● WHAT THE TASK REQUIRES
At the line containing "How do I perform: Click the Edit", begin setting down the entries exactly, and stop only after the last line.

● Stored data entries
[Start of Attachment]

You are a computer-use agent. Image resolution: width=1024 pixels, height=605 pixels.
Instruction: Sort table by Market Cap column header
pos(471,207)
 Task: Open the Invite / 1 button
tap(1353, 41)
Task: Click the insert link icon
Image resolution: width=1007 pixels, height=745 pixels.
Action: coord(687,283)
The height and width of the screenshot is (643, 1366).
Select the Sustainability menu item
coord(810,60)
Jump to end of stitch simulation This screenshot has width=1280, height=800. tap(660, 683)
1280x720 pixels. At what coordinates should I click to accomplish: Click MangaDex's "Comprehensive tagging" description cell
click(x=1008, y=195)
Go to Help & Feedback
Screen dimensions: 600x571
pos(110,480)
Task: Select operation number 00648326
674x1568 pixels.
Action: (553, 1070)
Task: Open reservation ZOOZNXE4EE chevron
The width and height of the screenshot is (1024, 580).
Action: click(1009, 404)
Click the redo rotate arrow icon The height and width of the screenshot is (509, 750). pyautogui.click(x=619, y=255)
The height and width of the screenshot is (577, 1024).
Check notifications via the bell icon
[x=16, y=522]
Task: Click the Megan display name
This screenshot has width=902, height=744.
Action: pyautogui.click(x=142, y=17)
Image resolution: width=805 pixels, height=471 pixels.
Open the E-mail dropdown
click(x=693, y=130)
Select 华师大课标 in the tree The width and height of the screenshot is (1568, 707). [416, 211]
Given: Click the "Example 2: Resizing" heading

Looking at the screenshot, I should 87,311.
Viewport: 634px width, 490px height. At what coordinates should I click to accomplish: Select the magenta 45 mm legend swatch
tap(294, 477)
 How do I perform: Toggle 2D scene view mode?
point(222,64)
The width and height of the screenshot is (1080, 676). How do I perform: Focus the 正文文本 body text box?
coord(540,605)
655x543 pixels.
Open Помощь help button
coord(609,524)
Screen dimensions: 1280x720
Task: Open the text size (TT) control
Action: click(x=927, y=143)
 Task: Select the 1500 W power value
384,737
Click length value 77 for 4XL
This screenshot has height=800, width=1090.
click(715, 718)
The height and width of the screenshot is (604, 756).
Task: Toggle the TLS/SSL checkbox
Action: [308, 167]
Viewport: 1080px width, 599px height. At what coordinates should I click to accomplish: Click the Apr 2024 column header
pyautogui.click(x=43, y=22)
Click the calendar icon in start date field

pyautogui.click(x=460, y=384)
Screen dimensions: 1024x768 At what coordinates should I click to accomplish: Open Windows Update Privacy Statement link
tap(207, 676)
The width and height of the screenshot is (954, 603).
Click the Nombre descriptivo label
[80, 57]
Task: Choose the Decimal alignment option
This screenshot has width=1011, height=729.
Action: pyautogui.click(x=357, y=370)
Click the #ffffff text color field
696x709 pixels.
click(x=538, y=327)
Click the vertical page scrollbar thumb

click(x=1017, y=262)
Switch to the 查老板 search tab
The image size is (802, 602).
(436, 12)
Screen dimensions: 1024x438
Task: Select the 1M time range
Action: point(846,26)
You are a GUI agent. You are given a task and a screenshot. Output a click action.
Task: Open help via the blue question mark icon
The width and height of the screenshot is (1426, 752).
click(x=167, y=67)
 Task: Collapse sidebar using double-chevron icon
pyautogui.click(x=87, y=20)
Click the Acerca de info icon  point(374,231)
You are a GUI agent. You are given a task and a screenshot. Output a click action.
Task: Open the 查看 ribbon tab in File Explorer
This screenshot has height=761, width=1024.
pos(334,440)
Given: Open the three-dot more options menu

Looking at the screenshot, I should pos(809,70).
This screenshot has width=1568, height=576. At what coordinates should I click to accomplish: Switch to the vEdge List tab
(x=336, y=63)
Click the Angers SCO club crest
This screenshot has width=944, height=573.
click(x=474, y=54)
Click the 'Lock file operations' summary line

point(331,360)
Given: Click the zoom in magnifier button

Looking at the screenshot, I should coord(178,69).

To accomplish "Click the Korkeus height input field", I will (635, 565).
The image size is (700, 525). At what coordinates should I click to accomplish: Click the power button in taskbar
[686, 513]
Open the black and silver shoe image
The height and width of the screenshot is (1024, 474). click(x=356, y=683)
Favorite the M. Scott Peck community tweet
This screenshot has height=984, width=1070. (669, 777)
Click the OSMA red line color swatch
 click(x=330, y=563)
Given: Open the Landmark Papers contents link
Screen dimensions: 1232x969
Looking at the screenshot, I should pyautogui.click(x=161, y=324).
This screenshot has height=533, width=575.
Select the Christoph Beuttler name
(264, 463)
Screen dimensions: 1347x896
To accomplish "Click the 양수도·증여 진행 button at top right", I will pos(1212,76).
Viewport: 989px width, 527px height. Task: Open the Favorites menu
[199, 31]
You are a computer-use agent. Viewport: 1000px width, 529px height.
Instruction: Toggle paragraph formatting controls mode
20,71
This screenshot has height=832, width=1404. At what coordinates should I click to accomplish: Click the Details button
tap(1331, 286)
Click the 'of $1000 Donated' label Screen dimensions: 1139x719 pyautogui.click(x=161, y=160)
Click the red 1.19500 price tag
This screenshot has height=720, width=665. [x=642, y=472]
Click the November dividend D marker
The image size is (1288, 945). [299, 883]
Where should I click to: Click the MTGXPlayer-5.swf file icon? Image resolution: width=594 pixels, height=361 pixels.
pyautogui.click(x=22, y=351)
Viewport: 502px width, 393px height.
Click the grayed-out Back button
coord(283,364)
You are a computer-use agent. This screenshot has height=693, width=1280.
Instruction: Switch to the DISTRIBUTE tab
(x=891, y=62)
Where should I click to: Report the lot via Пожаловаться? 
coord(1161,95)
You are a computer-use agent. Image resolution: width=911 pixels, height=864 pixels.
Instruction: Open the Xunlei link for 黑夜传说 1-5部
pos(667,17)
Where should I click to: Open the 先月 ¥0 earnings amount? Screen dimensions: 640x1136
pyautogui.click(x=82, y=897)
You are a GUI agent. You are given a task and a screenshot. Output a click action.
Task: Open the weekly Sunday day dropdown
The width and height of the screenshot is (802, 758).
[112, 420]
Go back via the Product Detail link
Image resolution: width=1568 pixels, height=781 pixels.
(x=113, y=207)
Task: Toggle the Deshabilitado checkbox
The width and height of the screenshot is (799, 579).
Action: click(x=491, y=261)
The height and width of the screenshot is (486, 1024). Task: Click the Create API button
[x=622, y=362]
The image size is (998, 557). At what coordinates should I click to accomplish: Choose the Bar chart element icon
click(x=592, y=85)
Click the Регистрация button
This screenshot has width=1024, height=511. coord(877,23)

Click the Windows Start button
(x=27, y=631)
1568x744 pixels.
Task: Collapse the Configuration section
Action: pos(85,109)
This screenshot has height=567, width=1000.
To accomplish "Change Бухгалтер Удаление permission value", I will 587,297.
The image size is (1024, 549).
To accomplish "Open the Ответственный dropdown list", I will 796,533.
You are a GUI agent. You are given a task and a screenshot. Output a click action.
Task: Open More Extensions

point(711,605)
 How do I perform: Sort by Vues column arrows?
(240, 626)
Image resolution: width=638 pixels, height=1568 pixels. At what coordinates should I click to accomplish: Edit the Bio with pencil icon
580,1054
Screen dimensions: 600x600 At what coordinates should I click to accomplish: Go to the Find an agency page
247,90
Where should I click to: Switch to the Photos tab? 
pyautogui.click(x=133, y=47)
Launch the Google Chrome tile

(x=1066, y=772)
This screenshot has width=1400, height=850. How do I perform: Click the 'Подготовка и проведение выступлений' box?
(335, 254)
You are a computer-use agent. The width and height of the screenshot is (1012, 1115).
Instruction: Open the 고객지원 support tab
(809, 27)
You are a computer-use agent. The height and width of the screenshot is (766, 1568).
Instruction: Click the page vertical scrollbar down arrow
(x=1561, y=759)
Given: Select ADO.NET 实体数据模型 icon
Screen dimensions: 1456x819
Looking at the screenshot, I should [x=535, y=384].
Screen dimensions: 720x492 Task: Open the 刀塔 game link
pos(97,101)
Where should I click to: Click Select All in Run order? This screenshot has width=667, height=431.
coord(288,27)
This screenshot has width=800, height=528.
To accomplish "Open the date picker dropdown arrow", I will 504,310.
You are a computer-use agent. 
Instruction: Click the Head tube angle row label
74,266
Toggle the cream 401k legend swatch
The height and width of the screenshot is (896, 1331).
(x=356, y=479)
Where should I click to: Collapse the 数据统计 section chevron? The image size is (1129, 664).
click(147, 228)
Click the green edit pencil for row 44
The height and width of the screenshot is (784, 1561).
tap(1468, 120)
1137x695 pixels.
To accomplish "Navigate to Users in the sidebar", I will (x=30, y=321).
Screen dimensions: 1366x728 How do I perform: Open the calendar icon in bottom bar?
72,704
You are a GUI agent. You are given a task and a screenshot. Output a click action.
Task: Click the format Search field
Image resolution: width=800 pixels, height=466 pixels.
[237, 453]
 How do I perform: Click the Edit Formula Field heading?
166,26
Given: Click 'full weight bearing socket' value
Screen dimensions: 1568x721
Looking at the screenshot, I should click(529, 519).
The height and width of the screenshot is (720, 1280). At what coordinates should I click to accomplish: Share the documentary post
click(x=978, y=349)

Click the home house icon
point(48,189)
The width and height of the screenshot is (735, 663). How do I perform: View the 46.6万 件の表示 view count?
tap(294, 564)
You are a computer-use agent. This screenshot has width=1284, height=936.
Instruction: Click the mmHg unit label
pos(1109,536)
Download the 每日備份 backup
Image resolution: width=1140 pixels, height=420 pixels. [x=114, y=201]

[End of Attachment]

● REPLY TO THE TASK
 How do I perform: Click the Edit Formula Field heading?
166,26
Given: Click 'full weight bearing socket' value
Screen dimensions: 1568x721
Looking at the screenshot, I should click(529, 519).
The height and width of the screenshot is (720, 1280). At what coordinates should I click to accomplish: Share the documentary post
click(x=978, y=349)

Click the home house icon
point(48,189)
The width and height of the screenshot is (735, 663). How do I perform: View the 46.6万 件の表示 view count?
tap(294, 564)
You are a computer-use agent. This screenshot has width=1284, height=936.
Instruction: Click the mmHg unit label
pos(1109,536)
Download the 每日備份 backup
Image resolution: width=1140 pixels, height=420 pixels. [x=114, y=201]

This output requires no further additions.